▸ **Extrait du document**:
Pour Esmaeil, sa femme et ses trois fils, qui connaissent Orelsan et Ablaye depuis l'enfance, c'est une belle preuve de reconnaissance. "Après vingt-deux ans, il nous donne de la force, c'est génial", se réjouit Ahmad, le fils. Derrière ces paroles, il y a aussi l'histoire d'une entreprise familiale qui n'a jamais cessé de faire équipe pour vivre de sa passion de la cuisine.

En famille

En réalité, leur aventure caennaise commence à un kilomètre de là, rue d'Auge, près de la gare. A l'époque, l'ensemble de la famille, d'origine iranienne, arrive tout droit d'Alençon, où elle a habité pendant deux ans, après avoir obtenu son statut de réfugié politique. Deux années durant lesquelles Esmaeil enchaîne les petits boulots sur Paris et fait les allers-retours tous les jours entre la capitale et la Normandie.

Deux ans plus tard, en 2000, alors qu'Esmaeil ne trouve pas d'emploi à Alençon, la famille décide de déménager à Caen, avec une idée en tête : ouvrir un restaurant. Quelques coups de pinceau plus tard, La Panthère rose voit le jour, rue d'Auge, en hommage à la couleur donnée aux murs. Ahmad, son fils, se rappelle. 

"Mon père avait de la peinture blanche et de la peinture rouge, alors il a mélangé le tout pour peindre les murs en rose."

Ahmad, gérant du Magic Beau Gosse et fils d'Esmaeil

à France 3 Normandie

Au départ, les journées sont longues et fatigantes. "Un jour, je me suis même endormi au travail, pendant les heures creuses, tellement j'étais épuisé", se remémore son père.

Debouts dès 9 heures et parfois jusqu'à 3, voire 4 heures du matin, Esmaeil et sa femme travaillent d'arrache-pied pour faire marcher leur affaire. Heureusement, ils sont épaulés par leurs trois fils, Ali, Ahmad et Hamid, qui mettent vite la main à la pâte.

"Tous les samedis, Ahmad m'aidait à préparer le pain pour la semaine."

▸ **Données enregistrées**:
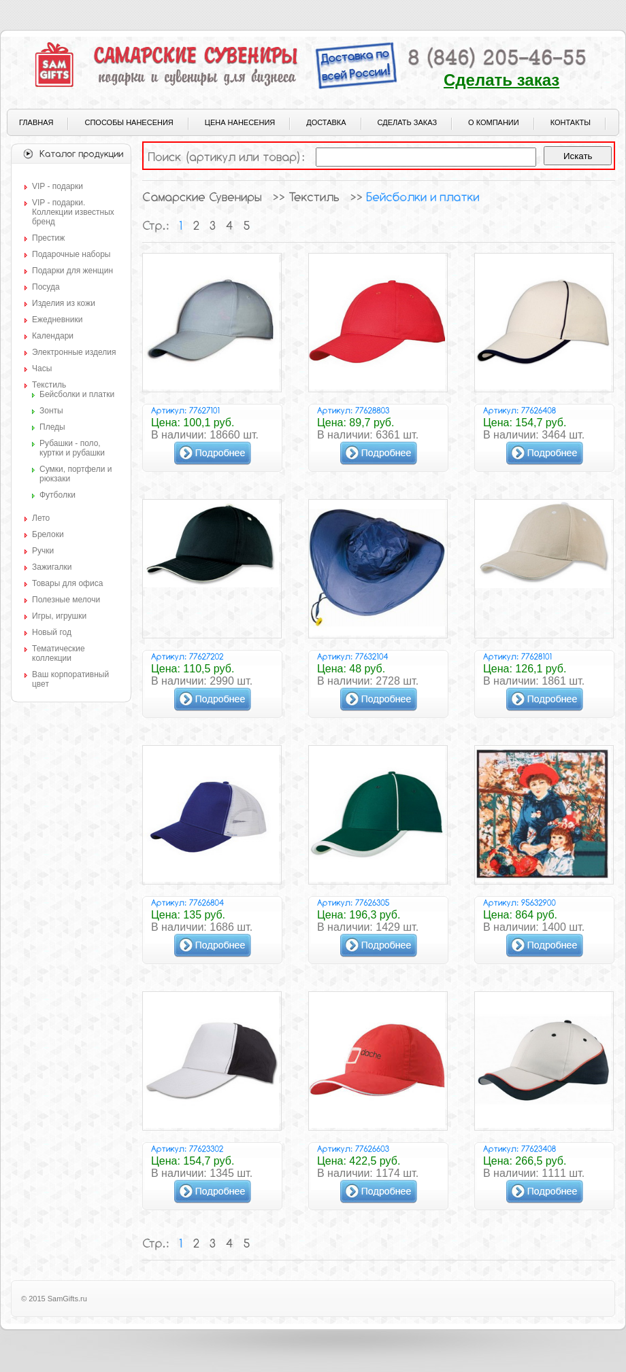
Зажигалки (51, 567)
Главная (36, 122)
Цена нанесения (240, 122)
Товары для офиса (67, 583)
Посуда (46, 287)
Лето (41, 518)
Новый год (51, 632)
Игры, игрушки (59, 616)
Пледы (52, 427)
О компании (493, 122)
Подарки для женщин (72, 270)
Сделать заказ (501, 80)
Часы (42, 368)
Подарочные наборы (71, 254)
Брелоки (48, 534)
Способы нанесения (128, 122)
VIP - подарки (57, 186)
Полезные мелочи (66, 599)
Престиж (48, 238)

▸ **Votre consigne**:
Remplacez « fatigantes » par « éprouvantes » dans le passage de l'extrait sur le restaurant familial qui commence à « Deux ans plus » et se termine à « remémore son père. », puis recopiez ce passage ainsi modifié.

▸ **Corrigé de l'exercice**:
Deux ans plus tard, en 2000, alors qu'Esmaeil ne trouve pas d'emploi à Alençon, la famille décide de déménager à Caen, avec une idée en tête : ouvrir un restaurant. Quelques coups de pinceau plus tard, La Panthère rose voit le jour, rue d'Auge, en hommage à la couleur donnée aux murs. Ahmad, son fils, se rappelle. 

"Mon père avait de la peinture blanche et de la peinture rouge, alors il a mélangé le tout pour peindre les murs en rose."

Ahmad, gérant du Magic Beau Gosse et fils d'Esmaeil

à France 3 Normandie

Au départ, les journées sont longues et éprouvantes. "Un jour, je me suis même endormi au travail, pendant les heures creuses, tellement j'étais épuisé", se remémore son père.